Pix, I have been waking up ugly tired every morning for the past two weeks. I need to find a way to fix it.
Me, too. And I have no idea why.
Oversleeping your alarm by 2 hours goes a long way to waking up refreshed.
Also in the ugly tired group.
Me three, though that may have to do with Tuesday being a travel day to Denver, less than 21 hours in CO, and a flight home that didn't get me to my house until midnight yesterday.
Happy birthday, Trudy!
I was really tired yesterday. So I took a 90 minute nap after work and then went to bed early. So I got about 10.5 hours of sleep in total. I'm still tired but less than yesterday.
Hippo birdies, Trudy!
I am going to have to state outright that the following thoughts are not "ethical", ie, concerned with the welfare of animals, or mindful of suffering in the world, etc.
A Ravelry board is intensely debating how you can determine if your silk is ethically sourced. Also, is it better if the egg is unfertilized, if the pupa is killed, if it's the larva, or if the adult is killed to prevent the world being overtaken by silk moths. Also, isn't the whole thing animal enslavement (OK, they didn't talk about that, but I bailed on the conversation so it may have come up)?
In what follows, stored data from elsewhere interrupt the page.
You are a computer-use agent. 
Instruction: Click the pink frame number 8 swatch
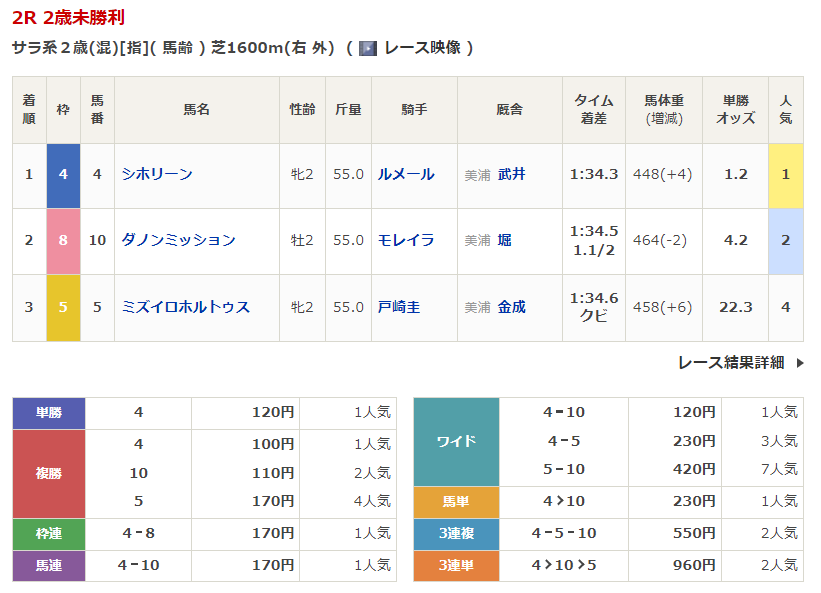(63, 240)
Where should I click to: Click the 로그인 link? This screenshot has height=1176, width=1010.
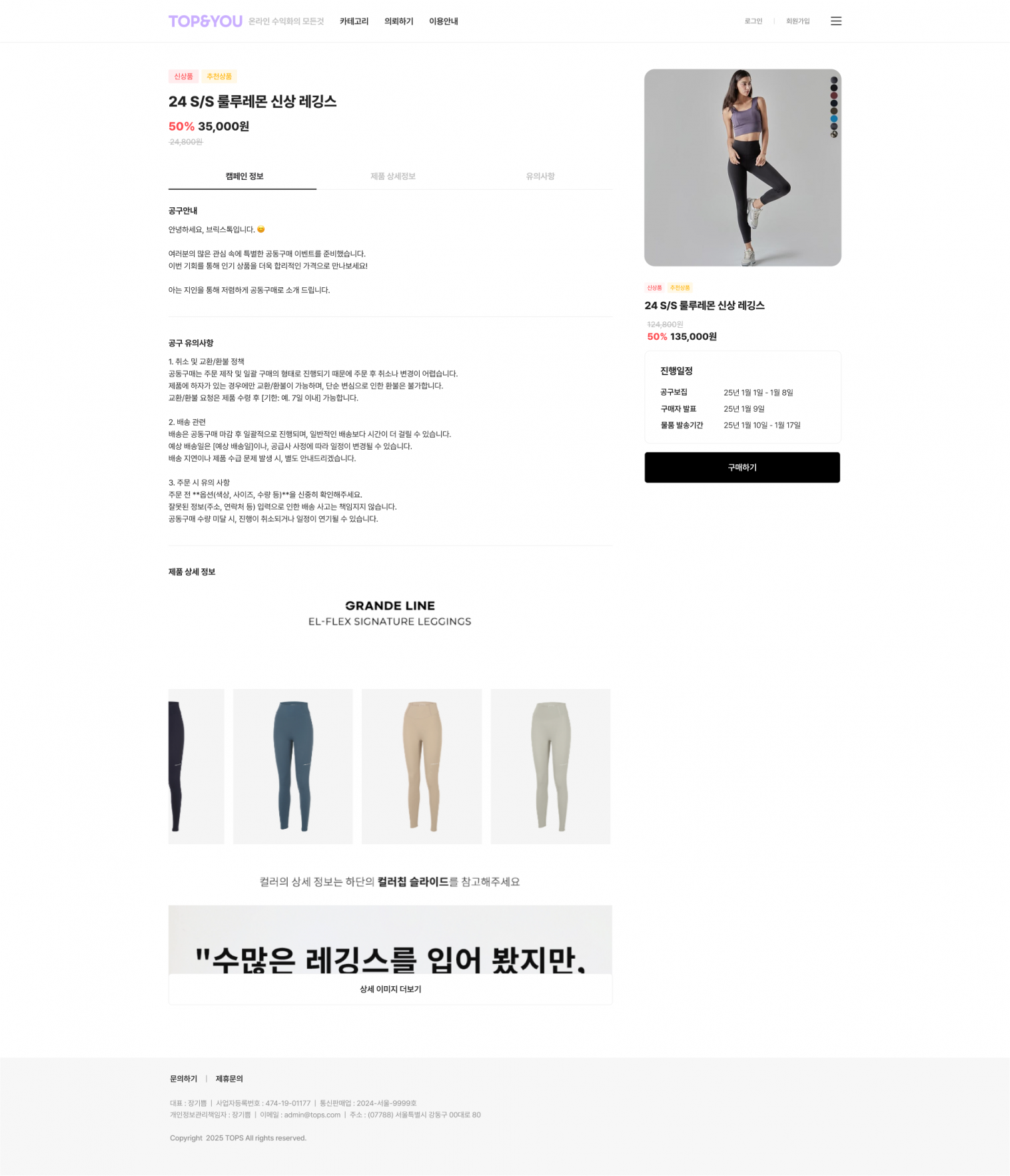[753, 21]
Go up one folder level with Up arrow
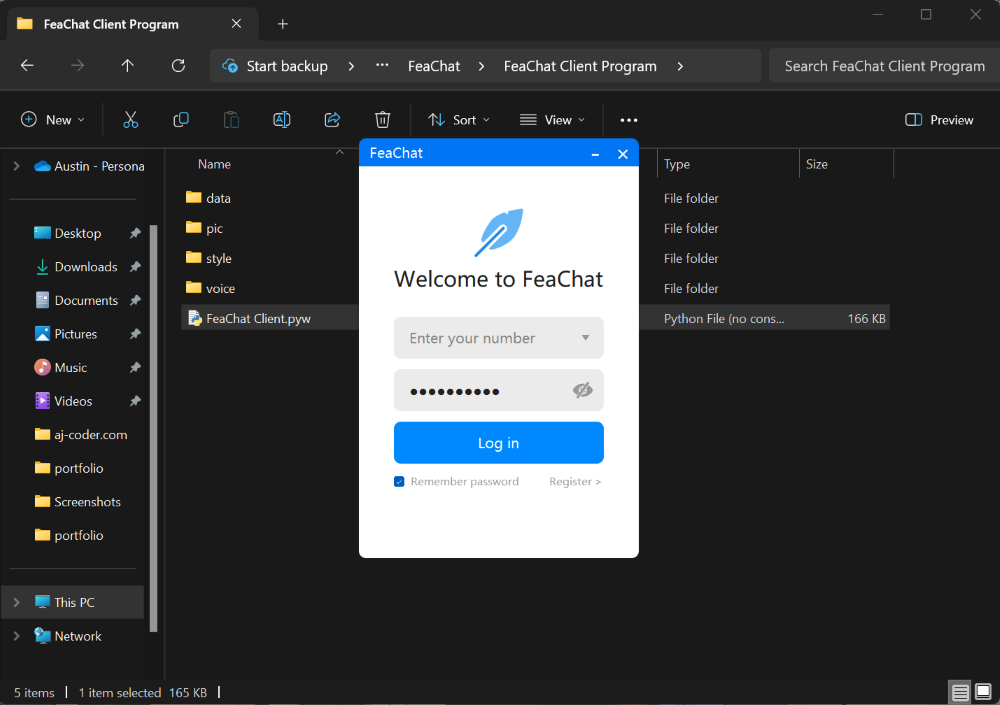1000x705 pixels. 127,66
Maybe it's OK if the larva died naturally (though someone pointed out that silk farmers can't take a larva's pulse)?
I know this is a matter of deep concern to many people, but i can't help staring at this conversation in disbelief.
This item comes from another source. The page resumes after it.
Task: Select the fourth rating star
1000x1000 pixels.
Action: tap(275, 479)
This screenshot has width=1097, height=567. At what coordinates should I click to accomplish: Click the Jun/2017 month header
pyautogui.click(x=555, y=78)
This does not include the difficulties in finding out if the sheep you get your wool from were "ethically" sheared.
I'm just going to have to claim my less-than-advanced state and remember that sheep that are badly treated are not profitable sheep and that a lot of these species/variants wouldn't even exist if it weren't for farmers.
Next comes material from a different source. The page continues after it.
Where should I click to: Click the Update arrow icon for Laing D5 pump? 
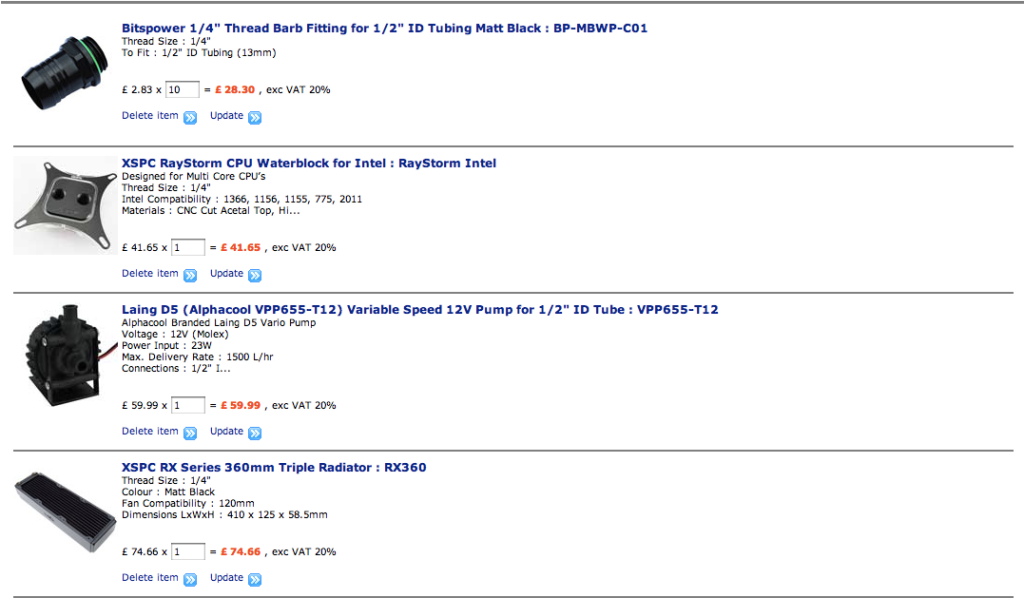pos(255,433)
I have to admit I've given little thought to the suffering of the silkworms who created the material for my scarf. I suspect I lack advanced Buddha nature.
A closer reading of the thread revealed several people marking Disagree on the woman who began the thread and her worries about doing the right thing by the silkworms. And someone else said she wasn't worried about the fate of bugs, and she's a vegetarian.
Makes me wonder if the Buddhist monks only wear cotton they picked and spun themselves.
There was a side debate on the ethics of shipping things and whether shipping on a boat from Australia was better than trucking things in from Spain (initial poster is in England). Shipping was ruled more ecofriendly.